Open Access
FastText Word Embedding and Random Forest Classifier for User Feedback Sentiment Classification in Bahasa Indonesia
Author(s) -
Yehezkiel Gunawan,
Julio Christian Young,
Andre Rusli
Publication year - 2022
Publication title -
ultimatics : jurnal ilmu teknik informatika/ultimatics : jurnal teknik informatika
Language(s) - English
Resource type - Journals
eISSN - 2581-186X
pISSN - 2085-4552
DOI - 10.31937/ti.v13i2.2124
Subject(s) - word embedding , computer science , random forest , sentiment analysis , classifier (uml) , embedding , word (group theory) , natural language processing , artificial intelligence , software , machine learning , mathematics , geometry , programming language
User feedback nowadays become a platform for software developer to identify and understand user requirements, preferences, and user’s complaints.

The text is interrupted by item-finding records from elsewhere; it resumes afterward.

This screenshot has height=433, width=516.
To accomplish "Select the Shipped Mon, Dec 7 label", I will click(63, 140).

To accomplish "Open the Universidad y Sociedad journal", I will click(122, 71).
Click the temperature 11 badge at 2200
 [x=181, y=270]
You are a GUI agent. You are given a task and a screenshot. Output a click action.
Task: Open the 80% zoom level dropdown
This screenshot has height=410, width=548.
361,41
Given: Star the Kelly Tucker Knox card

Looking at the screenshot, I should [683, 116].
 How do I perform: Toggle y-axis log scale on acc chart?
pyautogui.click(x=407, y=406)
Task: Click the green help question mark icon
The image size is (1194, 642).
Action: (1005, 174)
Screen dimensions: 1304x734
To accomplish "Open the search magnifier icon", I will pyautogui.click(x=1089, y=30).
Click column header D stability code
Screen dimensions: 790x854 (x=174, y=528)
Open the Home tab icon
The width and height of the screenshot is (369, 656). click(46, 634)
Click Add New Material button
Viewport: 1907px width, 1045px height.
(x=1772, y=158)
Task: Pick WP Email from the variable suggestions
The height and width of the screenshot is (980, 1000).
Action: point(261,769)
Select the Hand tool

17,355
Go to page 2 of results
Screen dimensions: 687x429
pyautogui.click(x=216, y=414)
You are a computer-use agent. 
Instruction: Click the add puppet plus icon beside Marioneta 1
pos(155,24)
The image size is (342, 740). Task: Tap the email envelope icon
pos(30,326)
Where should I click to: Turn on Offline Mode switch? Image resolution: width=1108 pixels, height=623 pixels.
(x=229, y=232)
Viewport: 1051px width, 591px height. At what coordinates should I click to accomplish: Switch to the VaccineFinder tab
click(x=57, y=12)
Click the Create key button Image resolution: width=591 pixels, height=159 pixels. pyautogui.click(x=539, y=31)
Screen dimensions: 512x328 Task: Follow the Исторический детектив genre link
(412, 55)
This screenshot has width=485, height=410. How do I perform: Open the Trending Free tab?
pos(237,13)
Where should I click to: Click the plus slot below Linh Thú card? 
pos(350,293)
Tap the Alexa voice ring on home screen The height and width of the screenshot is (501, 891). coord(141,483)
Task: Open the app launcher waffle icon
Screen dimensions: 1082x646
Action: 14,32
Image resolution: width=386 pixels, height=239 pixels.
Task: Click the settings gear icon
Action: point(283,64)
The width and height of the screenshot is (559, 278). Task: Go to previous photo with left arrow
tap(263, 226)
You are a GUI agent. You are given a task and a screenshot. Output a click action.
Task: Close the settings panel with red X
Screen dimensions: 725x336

It is important for the developer to identify the problem that exist in user feedback. According to software growth, user amount also growth. Read and classify one by one manually are wasting time and energy. As the solution for the problem, sentiment analysis system using Random Forest Classifier which use word embedding as the feature extraction is made to help to classify which feedback is positive, neutral, or negative. Random Forest Algorithm is chosen because it gives the best performance, even its need the larger resources. Furthermore, with word embedding, the words which has semantic or syntactic similarities will be detected. Word embedding does not need stemming and stop word removal, so the context of the sentences keep remains. This research is made to implement word embedding to classify sentiment of user feedbacks using Random Forest Classifier. 70.27% accuracy, 80% precision, 54 recall and 54% F1 score is reached when BYU dataset (200 dimension) as embedding dataset with the train and test ratio 80:20.